Salaries Too Low, Postmen in Italy Save a Half Ton of Letters

Italian police have arrested a former postman accused of deliberately hiding up to nearly half a ton of packages and letters.

Reported by the Daily Mirror, the unidentified postman deliberately kept and did not send a package or a letter that should be delivered to the recipient of the letter because he felt the salary is too low.

33-year-old man was known to resign from his job as a postman since last year. But he claimed to have not sent a letter to the recipient since three years earlier.

Police managed to uncover a case that was considered a theft of the letter after they found dozens of unopened letters in the backseat of the suspect's car.


They were suspicious after stopping a suspect's car in a routine operation in the city of Turin. Police also found a folding knife in the suspect's car.

After the discovery of dozens of letters in the car, the police decided to search the former postman's residence in Turin.
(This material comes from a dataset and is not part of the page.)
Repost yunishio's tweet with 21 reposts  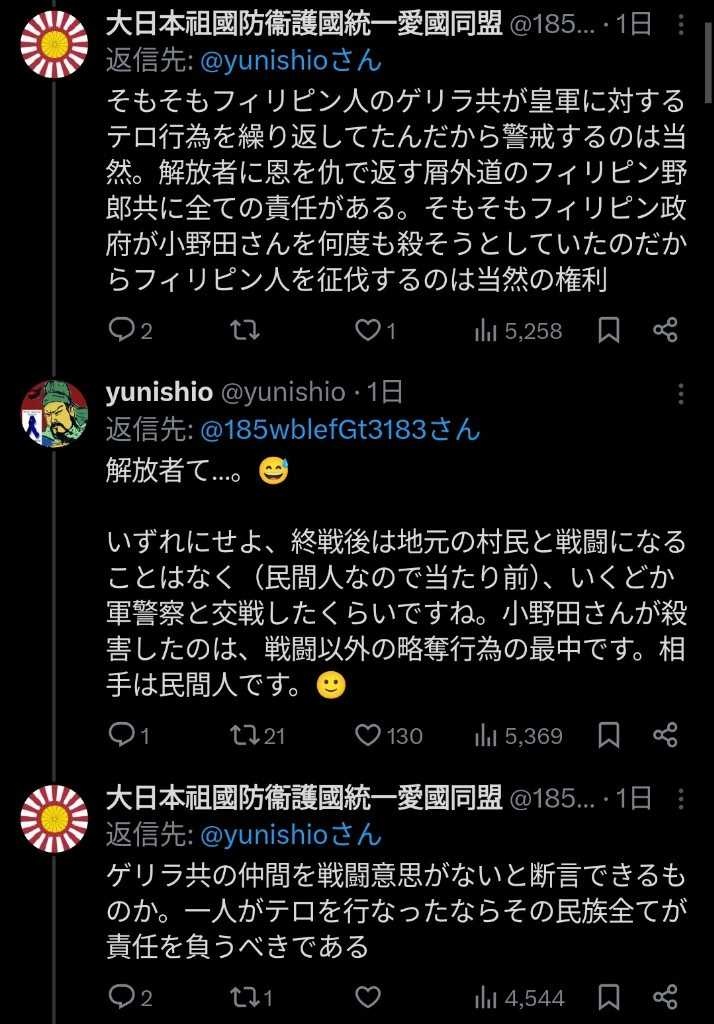(245, 736)
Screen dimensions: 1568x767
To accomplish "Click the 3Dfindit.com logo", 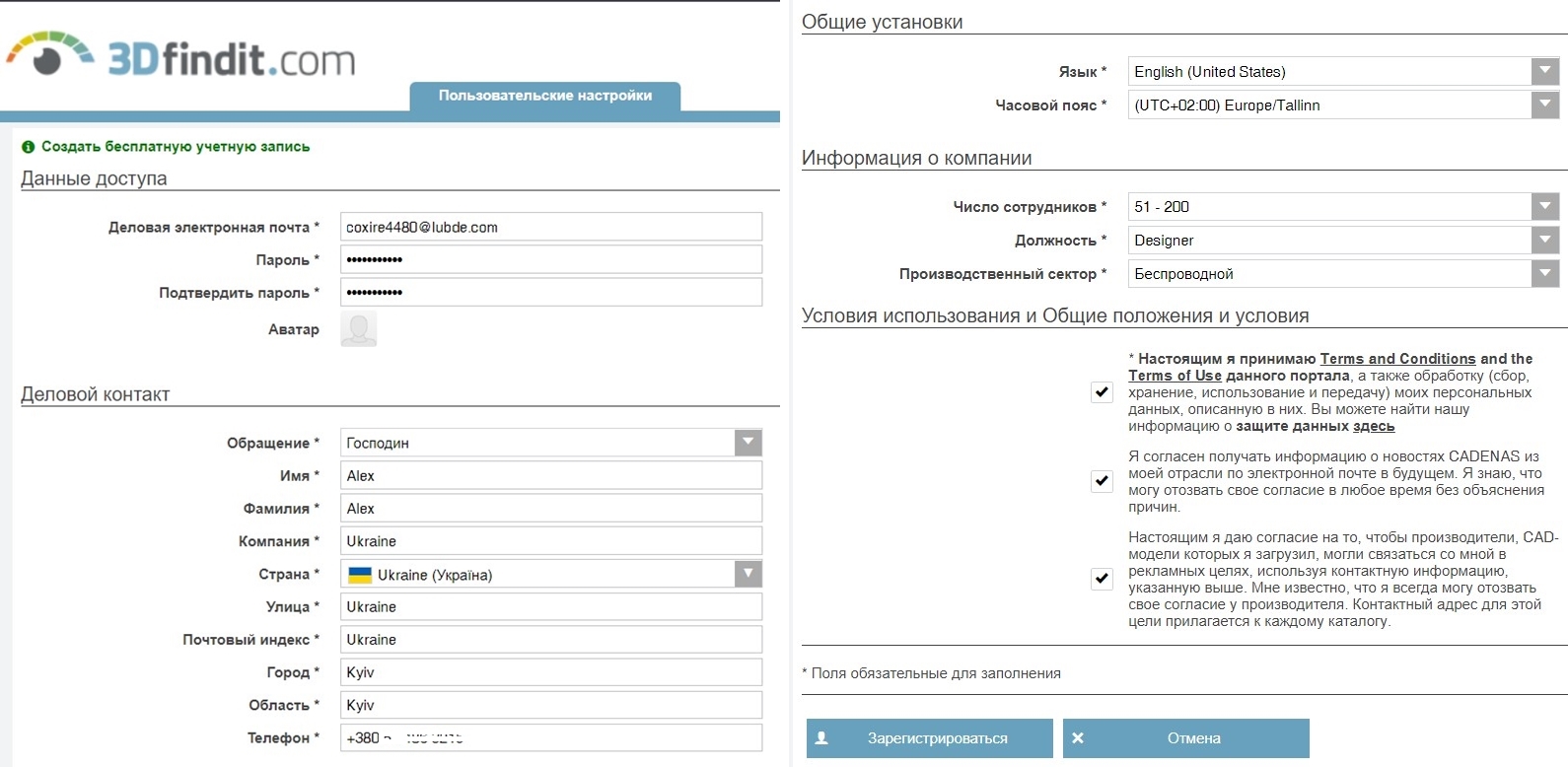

There they found piles of letters and postal parcels, in the form of letters, bank bills, and personal correspondence of up to 40 boxes. It is estimated that there are thousands of letters not delivered in the boxes.

"I was not paid enough so I choose to quit," said the suspect quoted from the police report.

This case of mailing and post office is not the first time. At the beginning of this year alone, the police have arrested a former postman who also hoarded undelivered letters at his home in Vicenza. The perpetrator was a 56-year-old man who was arrested in January.

Police have also arrested a postman in Sardinia who has stockpiled up to 400 kilograms of letters not delivered for four years.

Stealing, destroying, or hiding letters or packages that do not belong to him in Italy is included in a criminal offense that can be threatened with a one-year prison sentence.